## Problem statement
Your result will be the set of lines with "agent", copied from the material below.

*** Block opens ***

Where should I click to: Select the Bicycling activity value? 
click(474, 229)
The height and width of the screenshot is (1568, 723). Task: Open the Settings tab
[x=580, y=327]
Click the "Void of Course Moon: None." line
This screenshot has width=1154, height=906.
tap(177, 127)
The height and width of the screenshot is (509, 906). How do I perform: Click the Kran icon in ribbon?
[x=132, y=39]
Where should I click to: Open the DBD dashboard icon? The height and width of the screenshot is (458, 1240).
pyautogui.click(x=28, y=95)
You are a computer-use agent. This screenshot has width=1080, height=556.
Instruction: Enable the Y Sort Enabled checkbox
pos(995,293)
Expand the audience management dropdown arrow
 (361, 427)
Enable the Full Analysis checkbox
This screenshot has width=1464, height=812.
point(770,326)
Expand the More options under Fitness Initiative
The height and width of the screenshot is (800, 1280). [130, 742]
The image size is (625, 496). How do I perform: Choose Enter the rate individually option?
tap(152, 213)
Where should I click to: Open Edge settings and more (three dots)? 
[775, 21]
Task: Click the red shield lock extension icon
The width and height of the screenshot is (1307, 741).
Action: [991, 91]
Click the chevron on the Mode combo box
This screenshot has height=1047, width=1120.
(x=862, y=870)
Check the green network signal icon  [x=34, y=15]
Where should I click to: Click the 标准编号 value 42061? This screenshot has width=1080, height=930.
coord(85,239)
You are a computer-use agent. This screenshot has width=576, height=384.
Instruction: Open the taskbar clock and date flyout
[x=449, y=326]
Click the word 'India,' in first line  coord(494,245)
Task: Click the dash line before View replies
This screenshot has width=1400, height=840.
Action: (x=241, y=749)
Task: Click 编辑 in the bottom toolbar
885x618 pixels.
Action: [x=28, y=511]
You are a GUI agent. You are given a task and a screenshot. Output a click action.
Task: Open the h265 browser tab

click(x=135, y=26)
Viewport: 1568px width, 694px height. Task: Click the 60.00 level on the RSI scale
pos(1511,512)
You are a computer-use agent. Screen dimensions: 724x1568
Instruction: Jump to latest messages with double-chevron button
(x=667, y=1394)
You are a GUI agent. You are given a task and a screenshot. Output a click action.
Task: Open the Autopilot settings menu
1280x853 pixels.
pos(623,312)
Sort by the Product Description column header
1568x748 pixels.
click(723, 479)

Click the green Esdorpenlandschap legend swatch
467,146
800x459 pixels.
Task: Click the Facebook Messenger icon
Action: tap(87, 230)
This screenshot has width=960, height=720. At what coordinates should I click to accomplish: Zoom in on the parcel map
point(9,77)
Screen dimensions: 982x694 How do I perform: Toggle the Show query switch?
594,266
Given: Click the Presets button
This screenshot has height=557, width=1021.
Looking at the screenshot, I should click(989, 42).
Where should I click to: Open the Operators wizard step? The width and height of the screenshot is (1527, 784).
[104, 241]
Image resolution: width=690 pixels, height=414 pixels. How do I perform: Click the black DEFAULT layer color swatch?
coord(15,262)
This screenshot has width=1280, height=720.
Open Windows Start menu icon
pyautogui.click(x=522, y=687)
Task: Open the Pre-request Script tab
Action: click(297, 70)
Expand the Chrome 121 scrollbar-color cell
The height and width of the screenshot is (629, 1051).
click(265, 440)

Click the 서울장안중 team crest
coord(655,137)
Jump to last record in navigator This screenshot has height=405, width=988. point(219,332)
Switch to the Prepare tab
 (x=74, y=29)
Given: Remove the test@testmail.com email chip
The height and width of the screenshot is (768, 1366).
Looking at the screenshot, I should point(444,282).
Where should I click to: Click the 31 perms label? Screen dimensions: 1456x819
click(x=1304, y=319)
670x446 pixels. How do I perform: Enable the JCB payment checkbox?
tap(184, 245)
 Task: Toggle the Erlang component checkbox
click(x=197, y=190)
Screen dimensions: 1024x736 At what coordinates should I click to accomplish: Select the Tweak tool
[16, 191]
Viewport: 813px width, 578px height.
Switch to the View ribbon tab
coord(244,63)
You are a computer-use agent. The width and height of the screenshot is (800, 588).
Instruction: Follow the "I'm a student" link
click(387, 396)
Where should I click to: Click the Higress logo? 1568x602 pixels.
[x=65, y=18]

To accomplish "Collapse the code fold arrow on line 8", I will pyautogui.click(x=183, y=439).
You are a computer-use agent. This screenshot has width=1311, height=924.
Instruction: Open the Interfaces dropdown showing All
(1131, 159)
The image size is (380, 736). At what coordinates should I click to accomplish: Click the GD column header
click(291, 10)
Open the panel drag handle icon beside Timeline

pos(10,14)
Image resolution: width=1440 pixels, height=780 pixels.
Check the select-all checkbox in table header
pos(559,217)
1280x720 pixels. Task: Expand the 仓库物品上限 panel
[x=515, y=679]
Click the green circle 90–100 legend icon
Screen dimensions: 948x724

*** Block closes ***

## Output of the task
You are a computer-use agent. This screenshot has width=1080, height=556.
You are a computer-use agent. This screenshot has width=576, height=384.
You are a GUI agent. You are given a task and a screenshot. Output a click action.
You are a computer-use agent. Screen dimensions: 724x1568
You are a GUI agent. You are given a task and a screenshot. Output a click action.
You are a computer-use agent. The width and height of the screenshot is (800, 588).
You are a computer-use agent. This screenshot has width=1311, height=924.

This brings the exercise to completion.